Aho-Corasick
Imagine you want to find 1,000 banned words in a 10 MB document. The obvious approach — run a separate search for each word — would read the document 1,000 times. That's 10 GB of reading for a 10 MB file.
Aho-Corasick does it in one pass. Build a smart lookup structure from all your words, then walk through the document exactly once. At every character, the structure instantly tells you which words (if any) end here. Done in time proportional to the text length plus the total match count.
Step 1: Build the Trie
A trie is a tree where each path from root to a node spells out a prefix. Insert all your patterns into the trie. Nodes at the end of a complete word are marked as output nodes. After inserting k patterns of total length M, the trie has at most M nodes.
So far, the trie lets you match one pattern at a time. The magic comes next.
Step 2: Add Failure Links (the KMP trick, on a trie)
When you're walking the trie and there's no edge for the next character, you need to fall back to a shorter match — just like KMP's failure function. The failure link of a node v points to the trie node representing the longest proper suffix of v's string that is also a prefix of some pattern.
Compute failure links via BFS (level by level): the root fails to itself. For a child c of node v on character a — if v's failure node also has an edge on a, c's failure link goes there; otherwise follow v's failure link's failure link, and so on. This is the exact KMP idea, applied to the entire trie.

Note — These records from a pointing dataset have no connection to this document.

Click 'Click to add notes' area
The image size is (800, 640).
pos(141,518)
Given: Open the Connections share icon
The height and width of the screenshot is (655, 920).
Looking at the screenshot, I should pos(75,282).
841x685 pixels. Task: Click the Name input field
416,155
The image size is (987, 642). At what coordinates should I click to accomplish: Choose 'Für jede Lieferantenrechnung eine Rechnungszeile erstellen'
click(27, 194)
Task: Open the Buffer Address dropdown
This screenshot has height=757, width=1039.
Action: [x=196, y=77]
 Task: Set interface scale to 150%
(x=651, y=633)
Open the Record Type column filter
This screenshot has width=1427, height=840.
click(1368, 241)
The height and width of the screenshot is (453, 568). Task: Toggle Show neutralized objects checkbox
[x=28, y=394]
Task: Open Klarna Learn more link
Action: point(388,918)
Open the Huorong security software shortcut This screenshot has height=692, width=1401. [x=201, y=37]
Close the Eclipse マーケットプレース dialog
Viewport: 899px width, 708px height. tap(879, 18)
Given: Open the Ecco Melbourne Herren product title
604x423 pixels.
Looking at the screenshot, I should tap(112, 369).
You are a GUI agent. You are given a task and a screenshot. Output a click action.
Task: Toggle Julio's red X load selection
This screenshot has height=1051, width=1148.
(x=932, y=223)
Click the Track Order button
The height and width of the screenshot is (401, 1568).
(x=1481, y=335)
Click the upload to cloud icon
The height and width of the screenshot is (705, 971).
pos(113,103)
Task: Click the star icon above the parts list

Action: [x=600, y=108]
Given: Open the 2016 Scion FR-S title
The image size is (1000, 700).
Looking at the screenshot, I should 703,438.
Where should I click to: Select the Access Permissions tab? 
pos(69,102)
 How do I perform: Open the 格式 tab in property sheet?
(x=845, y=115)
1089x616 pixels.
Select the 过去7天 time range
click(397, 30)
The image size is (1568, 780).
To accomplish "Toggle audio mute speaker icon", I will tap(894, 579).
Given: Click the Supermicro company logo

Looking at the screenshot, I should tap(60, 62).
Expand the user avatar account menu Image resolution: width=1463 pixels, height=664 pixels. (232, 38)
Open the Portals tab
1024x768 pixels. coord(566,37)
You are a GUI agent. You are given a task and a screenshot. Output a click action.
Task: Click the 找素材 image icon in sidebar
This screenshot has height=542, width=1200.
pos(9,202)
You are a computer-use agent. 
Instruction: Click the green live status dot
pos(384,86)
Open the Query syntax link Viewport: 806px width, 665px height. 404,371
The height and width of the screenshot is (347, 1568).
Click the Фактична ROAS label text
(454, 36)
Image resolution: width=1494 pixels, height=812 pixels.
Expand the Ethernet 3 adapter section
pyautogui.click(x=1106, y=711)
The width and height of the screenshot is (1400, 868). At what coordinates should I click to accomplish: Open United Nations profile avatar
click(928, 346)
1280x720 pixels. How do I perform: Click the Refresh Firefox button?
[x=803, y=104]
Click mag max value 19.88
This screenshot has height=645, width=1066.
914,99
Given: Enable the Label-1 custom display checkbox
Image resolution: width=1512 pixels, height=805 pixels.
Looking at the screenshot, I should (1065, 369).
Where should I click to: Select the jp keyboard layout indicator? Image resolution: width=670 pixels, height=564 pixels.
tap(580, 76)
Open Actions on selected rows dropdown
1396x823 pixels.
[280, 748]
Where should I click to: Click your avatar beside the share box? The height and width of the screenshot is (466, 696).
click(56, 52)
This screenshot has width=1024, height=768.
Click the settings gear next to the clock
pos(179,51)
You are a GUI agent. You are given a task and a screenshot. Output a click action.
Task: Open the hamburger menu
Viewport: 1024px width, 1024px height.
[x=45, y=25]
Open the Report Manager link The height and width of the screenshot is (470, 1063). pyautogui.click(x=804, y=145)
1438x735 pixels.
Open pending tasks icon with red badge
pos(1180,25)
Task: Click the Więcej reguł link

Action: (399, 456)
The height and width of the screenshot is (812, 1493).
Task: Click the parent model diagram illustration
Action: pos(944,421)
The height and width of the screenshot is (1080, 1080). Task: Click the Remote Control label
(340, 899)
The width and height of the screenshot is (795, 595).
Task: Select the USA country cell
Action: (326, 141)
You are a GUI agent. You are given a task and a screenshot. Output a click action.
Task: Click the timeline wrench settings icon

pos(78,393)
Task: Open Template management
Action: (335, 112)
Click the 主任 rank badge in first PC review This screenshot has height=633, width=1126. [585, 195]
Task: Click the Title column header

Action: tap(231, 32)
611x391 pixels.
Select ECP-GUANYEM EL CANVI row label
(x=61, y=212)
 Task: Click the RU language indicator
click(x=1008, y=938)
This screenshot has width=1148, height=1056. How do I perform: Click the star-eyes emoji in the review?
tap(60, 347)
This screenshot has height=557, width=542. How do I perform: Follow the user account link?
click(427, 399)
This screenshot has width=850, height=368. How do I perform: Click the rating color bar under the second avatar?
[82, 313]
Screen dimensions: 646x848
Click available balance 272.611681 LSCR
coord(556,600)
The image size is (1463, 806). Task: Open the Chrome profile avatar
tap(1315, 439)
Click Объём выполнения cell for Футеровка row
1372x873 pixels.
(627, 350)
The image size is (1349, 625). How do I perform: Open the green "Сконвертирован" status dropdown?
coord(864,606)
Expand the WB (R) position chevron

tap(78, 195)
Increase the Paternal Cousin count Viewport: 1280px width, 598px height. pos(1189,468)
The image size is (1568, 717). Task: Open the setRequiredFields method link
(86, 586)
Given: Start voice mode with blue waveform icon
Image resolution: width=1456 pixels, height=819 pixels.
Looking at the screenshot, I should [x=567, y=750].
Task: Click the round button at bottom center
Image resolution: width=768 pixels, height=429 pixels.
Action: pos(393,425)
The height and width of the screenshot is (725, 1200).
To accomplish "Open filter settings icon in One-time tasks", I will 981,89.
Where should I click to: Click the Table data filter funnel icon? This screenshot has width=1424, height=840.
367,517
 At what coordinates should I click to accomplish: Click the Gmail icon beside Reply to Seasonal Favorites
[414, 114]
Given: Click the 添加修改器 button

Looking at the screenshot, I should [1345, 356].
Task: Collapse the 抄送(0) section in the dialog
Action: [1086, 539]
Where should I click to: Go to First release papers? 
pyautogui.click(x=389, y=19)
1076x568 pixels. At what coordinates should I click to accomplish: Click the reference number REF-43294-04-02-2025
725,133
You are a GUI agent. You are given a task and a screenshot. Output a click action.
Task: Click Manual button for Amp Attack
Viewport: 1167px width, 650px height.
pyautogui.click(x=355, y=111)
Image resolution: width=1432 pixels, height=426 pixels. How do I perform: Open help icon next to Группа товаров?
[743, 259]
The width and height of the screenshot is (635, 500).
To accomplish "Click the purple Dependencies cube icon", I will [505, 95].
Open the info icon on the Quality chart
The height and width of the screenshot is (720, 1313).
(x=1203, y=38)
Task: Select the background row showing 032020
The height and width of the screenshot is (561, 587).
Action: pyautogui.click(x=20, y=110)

Step 3: Add Output Links (catch suffix-pattern matches)
Sometimes a shorter pattern is a suffix of a longer one. When you reach a node representing the end of a long word, a shorter word might also be ending at the same position. Output links chase the suffix-link chain to find all such endings. Each node stores a shortcut to the nearest ancestor (via suffix links) that is itself an output node.
Step 4: Search in One Pass
Walk through the text character by character, maintaining a current node in the automaton. At each character: follow the trie edge if it exists, otherwise follow failure links until you can. Then output every pattern that ends at the current node (via output links). Each character triggers \(O(1)\) amortized transitions — same argument as KMP. Total search time: \(O(n + total matches)\).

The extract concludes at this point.